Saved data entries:
================================
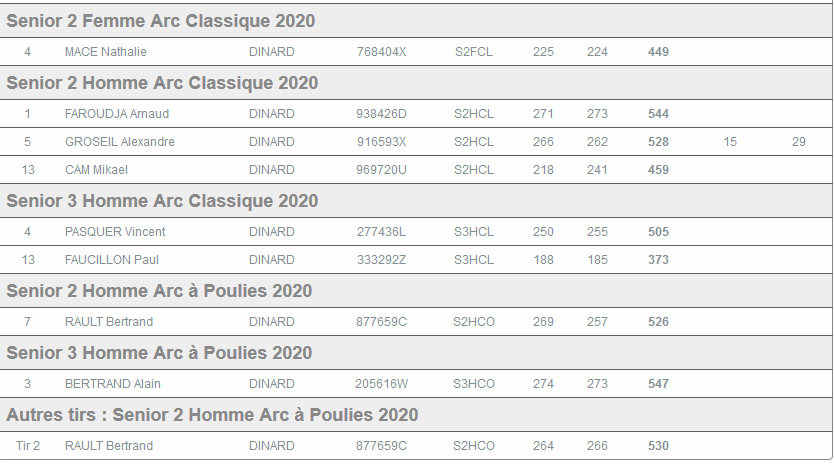Select RAULT Bertrand in the rank 7 row

pyautogui.click(x=109, y=322)
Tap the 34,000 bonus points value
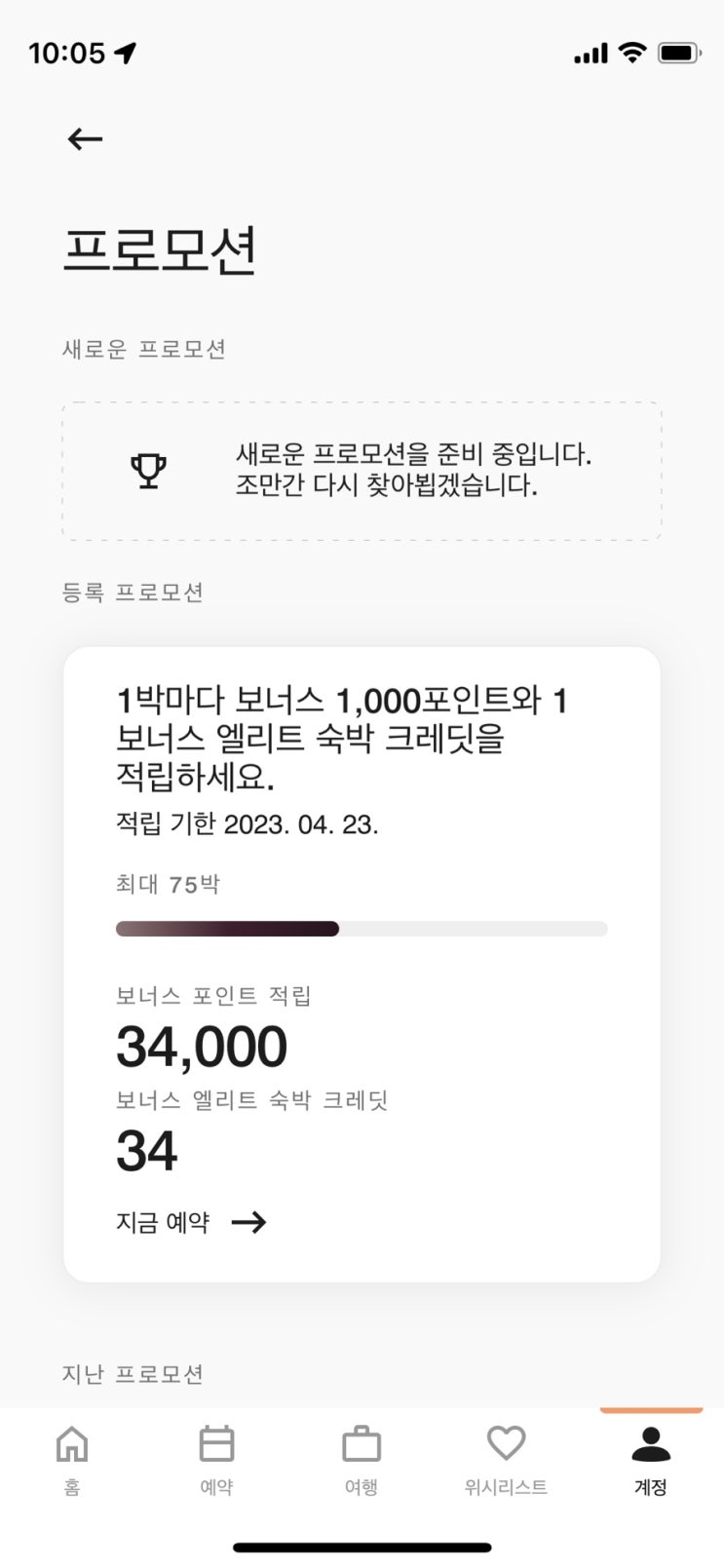Viewport: 724px width, 1568px height. (202, 1047)
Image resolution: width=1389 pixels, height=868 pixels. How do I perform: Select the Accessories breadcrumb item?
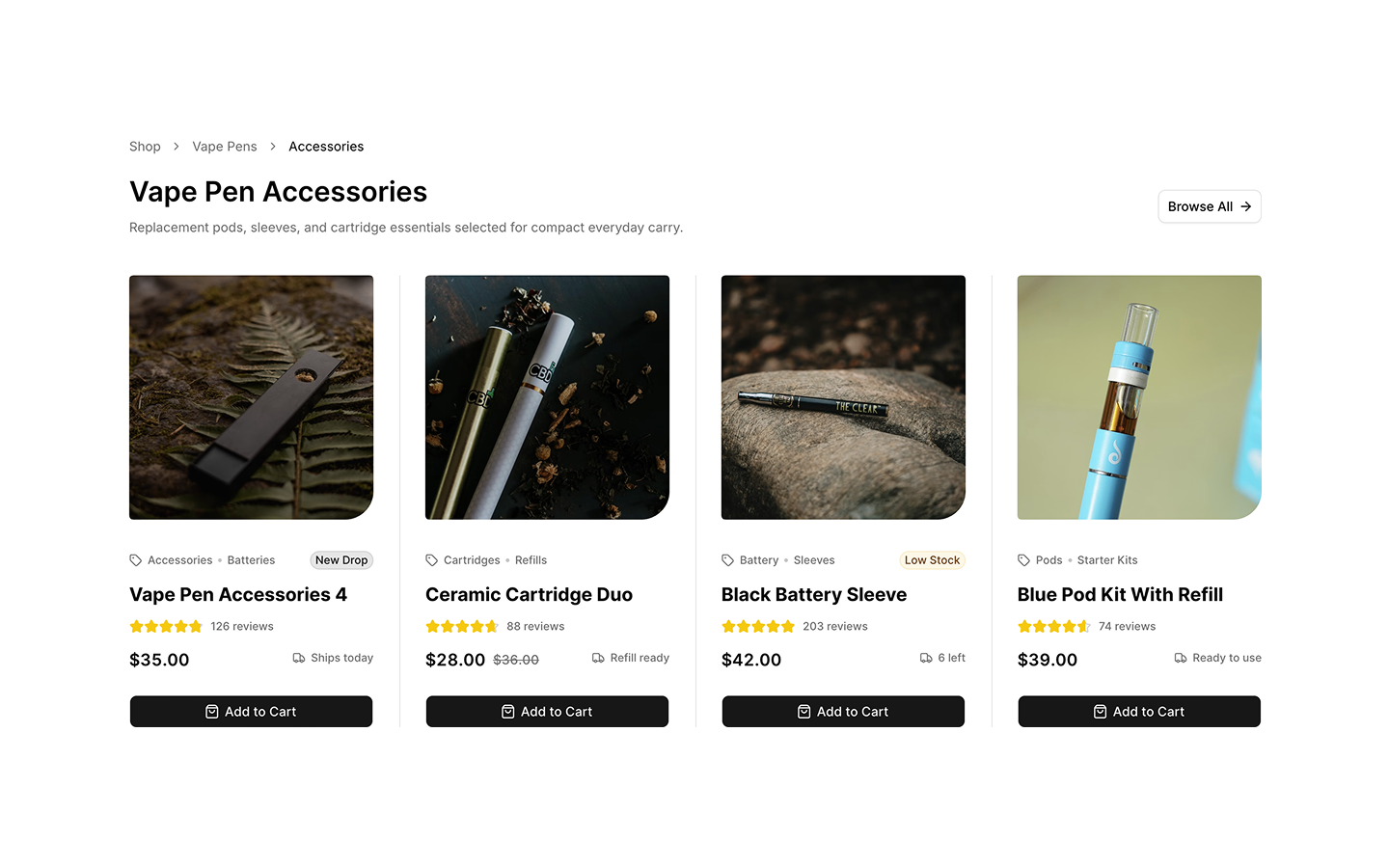point(326,147)
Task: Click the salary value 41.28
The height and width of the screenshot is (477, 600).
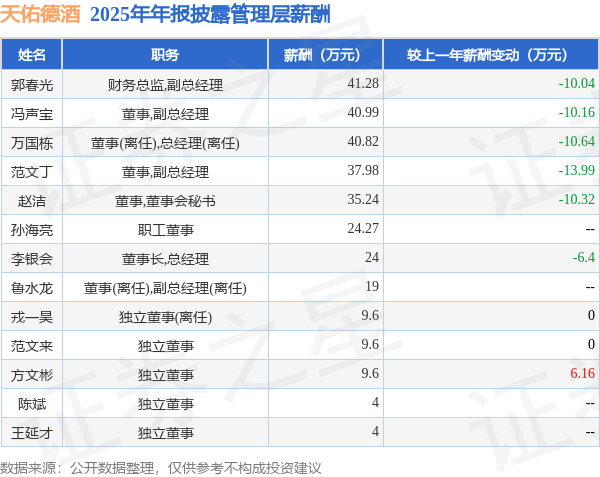Action: point(363,83)
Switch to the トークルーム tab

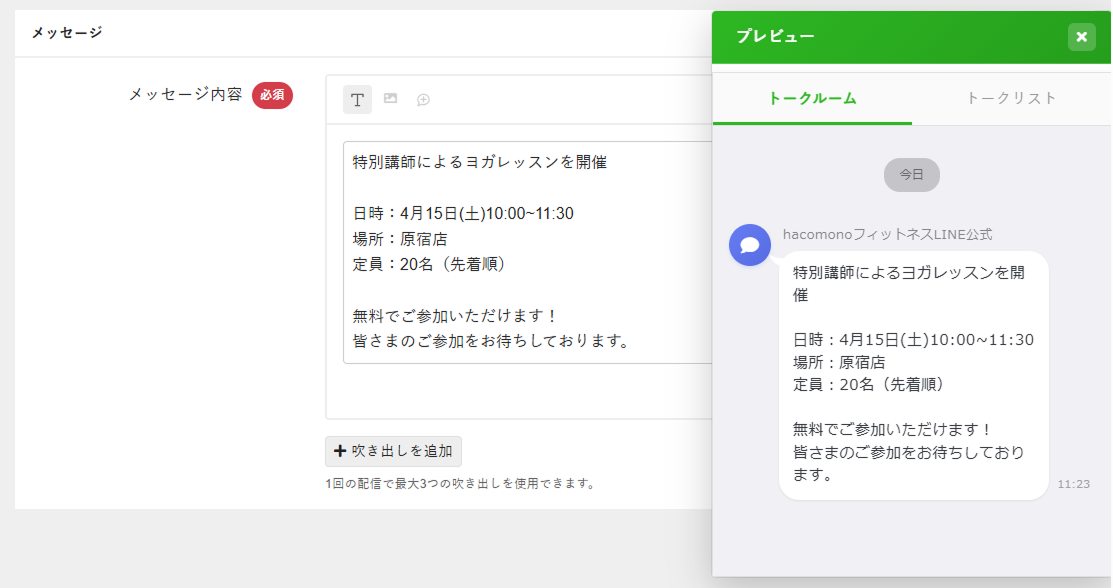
================================
▶ [YOUR INSTRUCTIONS]: Where the line containing "Image resolution: width=1389" appears, begin copying there and continue exactly through the final line of the records; both end lines belong in the copy, pictures do not.

▶ [REPLY TO THE TASK]:
Image resolution: width=1389 pixels, height=868 pixels. How do I perform: Select the Accessories breadcrumb item?
point(326,147)
Task: Click the salary value 41.28
The height and width of the screenshot is (477, 600).
Action: point(363,83)
Switch to the トークルーム tab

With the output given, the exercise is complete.